[Entries taken from a collection]

##############################

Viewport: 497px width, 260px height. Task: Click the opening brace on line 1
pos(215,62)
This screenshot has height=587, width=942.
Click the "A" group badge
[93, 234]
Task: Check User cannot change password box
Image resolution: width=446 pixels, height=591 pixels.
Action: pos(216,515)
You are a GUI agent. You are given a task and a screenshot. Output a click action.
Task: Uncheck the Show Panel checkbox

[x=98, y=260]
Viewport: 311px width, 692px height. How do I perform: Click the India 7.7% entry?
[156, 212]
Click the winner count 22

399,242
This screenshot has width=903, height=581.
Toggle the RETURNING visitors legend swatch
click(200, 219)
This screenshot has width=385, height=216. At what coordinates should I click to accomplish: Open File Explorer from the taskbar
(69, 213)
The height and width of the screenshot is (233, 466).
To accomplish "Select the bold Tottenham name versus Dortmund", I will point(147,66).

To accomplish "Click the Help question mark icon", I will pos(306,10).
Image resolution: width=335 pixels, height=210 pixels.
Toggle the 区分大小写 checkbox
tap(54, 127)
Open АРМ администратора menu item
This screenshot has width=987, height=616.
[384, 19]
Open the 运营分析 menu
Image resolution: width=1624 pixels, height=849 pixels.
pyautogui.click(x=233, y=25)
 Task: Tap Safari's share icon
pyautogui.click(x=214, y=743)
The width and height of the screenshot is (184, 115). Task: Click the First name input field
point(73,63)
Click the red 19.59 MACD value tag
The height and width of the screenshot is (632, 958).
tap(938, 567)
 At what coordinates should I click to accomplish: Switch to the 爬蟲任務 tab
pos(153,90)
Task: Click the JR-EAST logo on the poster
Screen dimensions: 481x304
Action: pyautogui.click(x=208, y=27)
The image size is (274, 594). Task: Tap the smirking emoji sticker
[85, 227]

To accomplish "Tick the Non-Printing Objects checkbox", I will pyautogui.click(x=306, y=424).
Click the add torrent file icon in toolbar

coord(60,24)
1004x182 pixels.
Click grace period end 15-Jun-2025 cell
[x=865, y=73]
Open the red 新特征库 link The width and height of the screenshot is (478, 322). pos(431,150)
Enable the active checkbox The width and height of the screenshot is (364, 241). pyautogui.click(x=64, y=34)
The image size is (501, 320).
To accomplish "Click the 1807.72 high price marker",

##############################

Work instructions
Reproduce exactly every line that sits between the start of the entries and the line bearing "The height and width of the screenshot is (233, 466).", counting both of those lines.

Reply
Viewport: 497px width, 260px height. Task: Click the opening brace on line 1
pos(215,62)
This screenshot has height=587, width=942.
Click the "A" group badge
[93, 234]
Task: Check User cannot change password box
Image resolution: width=446 pixels, height=591 pixels.
Action: pos(216,515)
You are a GUI agent. You are given a task and a screenshot. Output a click action.
Task: Uncheck the Show Panel checkbox

[x=98, y=260]
Viewport: 311px width, 692px height. How do I perform: Click the India 7.7% entry?
[156, 212]
Click the winner count 22

399,242
This screenshot has width=903, height=581.
Toggle the RETURNING visitors legend swatch
click(200, 219)
This screenshot has width=385, height=216. At what coordinates should I click to accomplish: Open File Explorer from the taskbar
(69, 213)
The height and width of the screenshot is (233, 466).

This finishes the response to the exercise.